How does SciDb compare to or work with NumPy, Pandas, SciPy, etc


#1

I understand SciDb has a wrapper for Python but, does it fight with the analytical workflow with libraries such as NumPy, Pandas and SciPy, or does enhance or enable their usage?

I am reading Wes McKinney’s book “Python for Data Analysis” which covers the aforementioned Python tools.

What I am looking for is:

  1. Would SciDB enhance a workflow I am developing or is a completely different road?

  2. What does SciDB do better than a analytical python stack does not?

Thank you.


#2

First, SciDB-Py definitely does not intend to fight with / supersede mature libraries such as NumPy, Pandas and SciPy.

Let me answer your queries one by one:

To answer this, I quote a portion of the following paper: http://www.ncbi.nlm.nih.gov/pmc/articles/PMC4588804/

Fast queries of the data through the web using SciDB, a parallelized database for high performance computing, make this process operate quickly. By using scripting containers, such as IPython or Jupyter, to analyze the data, scientists can utilize a wide variety of freely available graphing, statistics, and information management resources [… namely SciPy, NumPy, Pandas etc.].

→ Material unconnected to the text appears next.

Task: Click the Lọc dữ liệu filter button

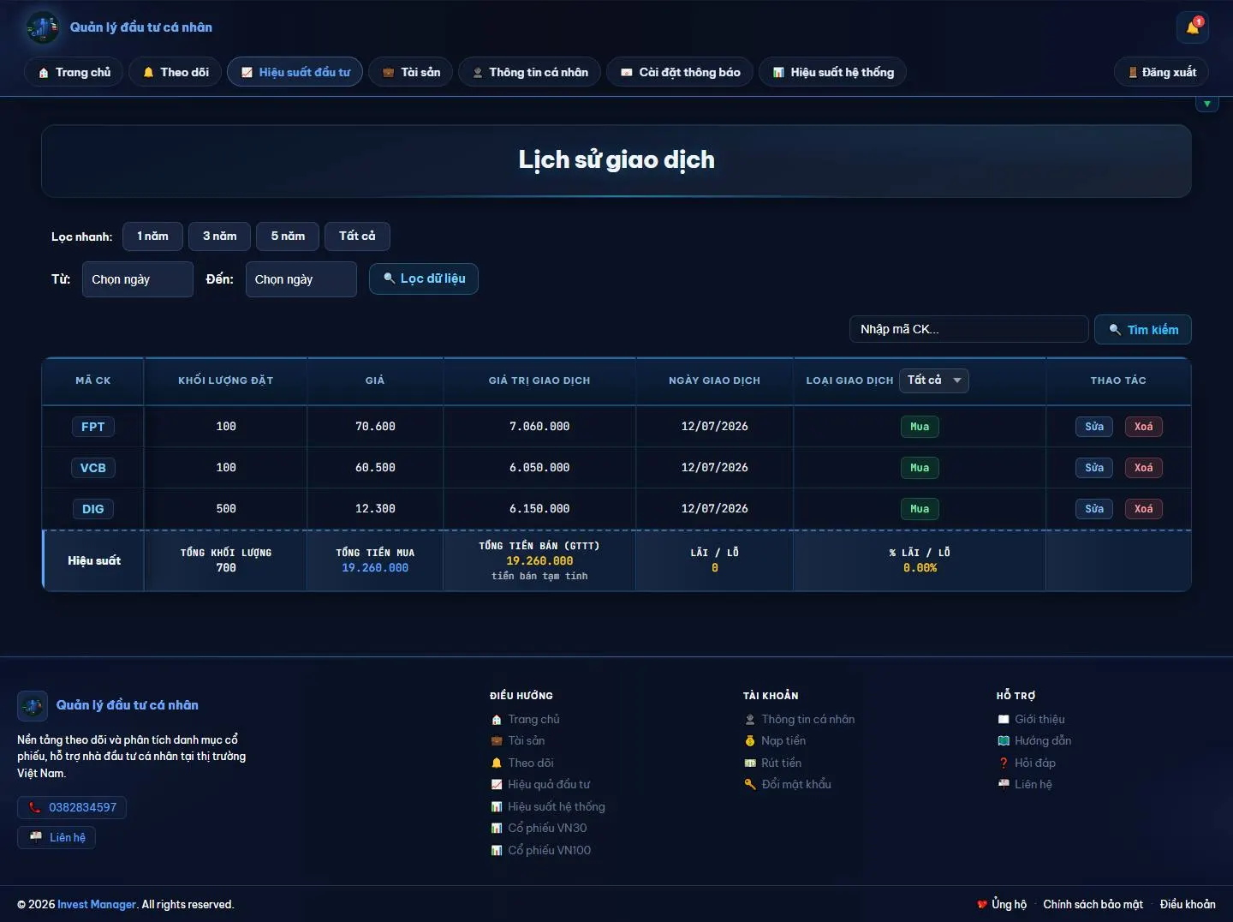Action: [x=424, y=278]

SciDB is a multidimensional array database that can manage massive datasets (Terabytes, Petabytes) over a hardware cluster. The analytical Python stack you mentioned above does not do this. What the above mentioned paper did (and what many of our customers do) is to use SciDB to store the data, run certain computations in the database, and then select and download smaller chunks of data for processing with the Python analytical stack. Now SciDB is very fast on the ‘select’ and ‘in-database operations’. Yet, not all the operations of the Python analytical stack are available within SciDB. Hence this way of separating storage, in-database computations, and out-of-database computations makes a lot of sense for many people who use SciDB.